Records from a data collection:
◇ ◇ ◇

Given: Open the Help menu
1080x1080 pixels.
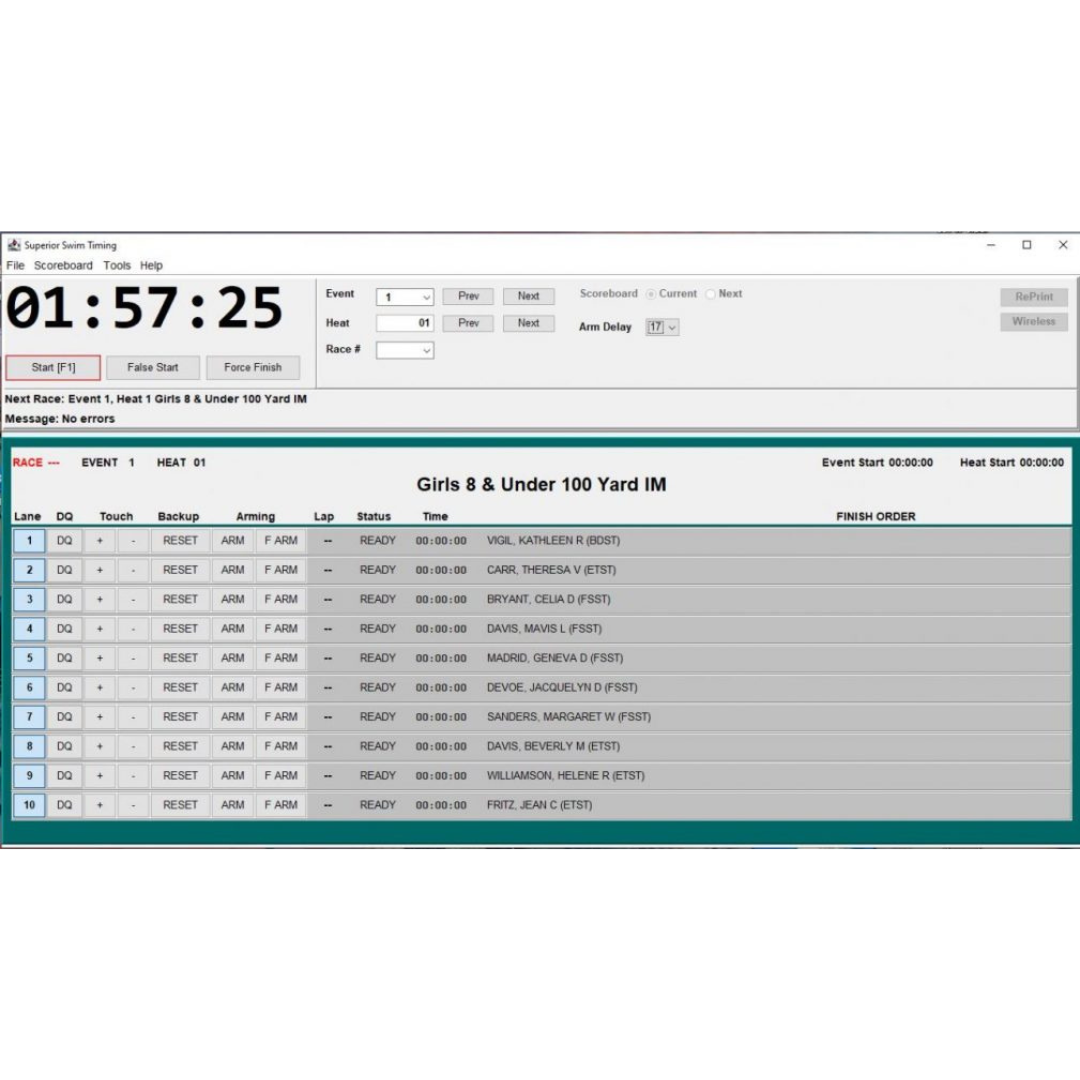Looking at the screenshot, I should click(x=152, y=265).
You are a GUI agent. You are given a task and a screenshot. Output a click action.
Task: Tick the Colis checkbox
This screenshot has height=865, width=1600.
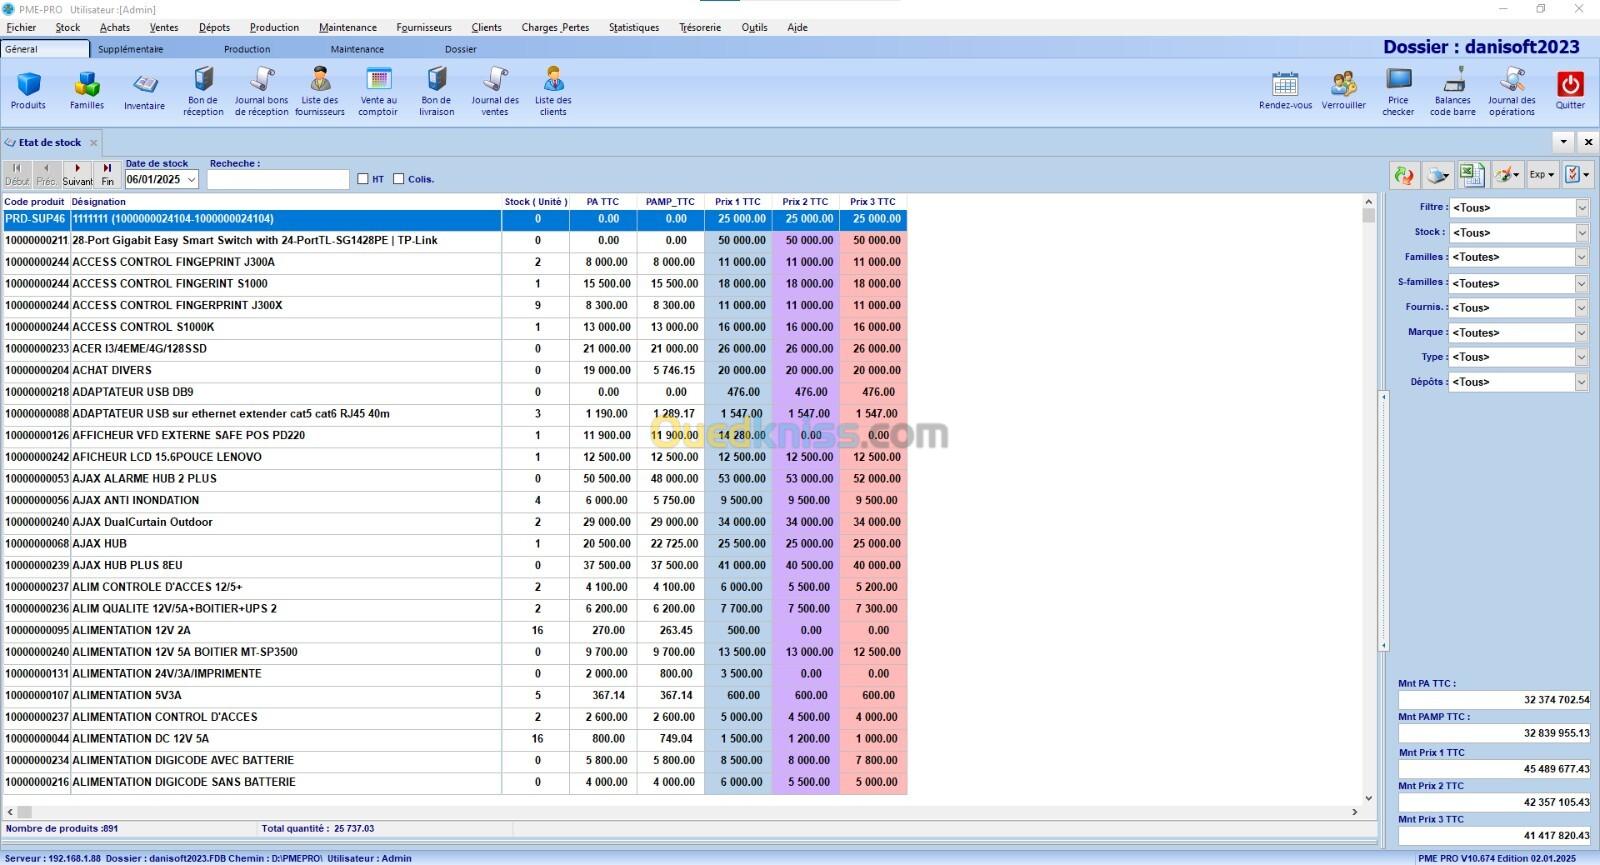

◇ ◇ ◇

■ DIRECTIVE
Render every line of the material above as a numbered list, skipping blank lines and leaving out the pictures.

■ COMPLETED TASK
1. Given: Open the Help menu
2. 1080x1080 pixels.
3. Looking at the screenshot, I should click(x=152, y=265).
4. You are a GUI agent. You are given a task and a screenshot. Output a click action.
5. Task: Tick the Colis checkbox
6. This screenshot has height=865, width=1600.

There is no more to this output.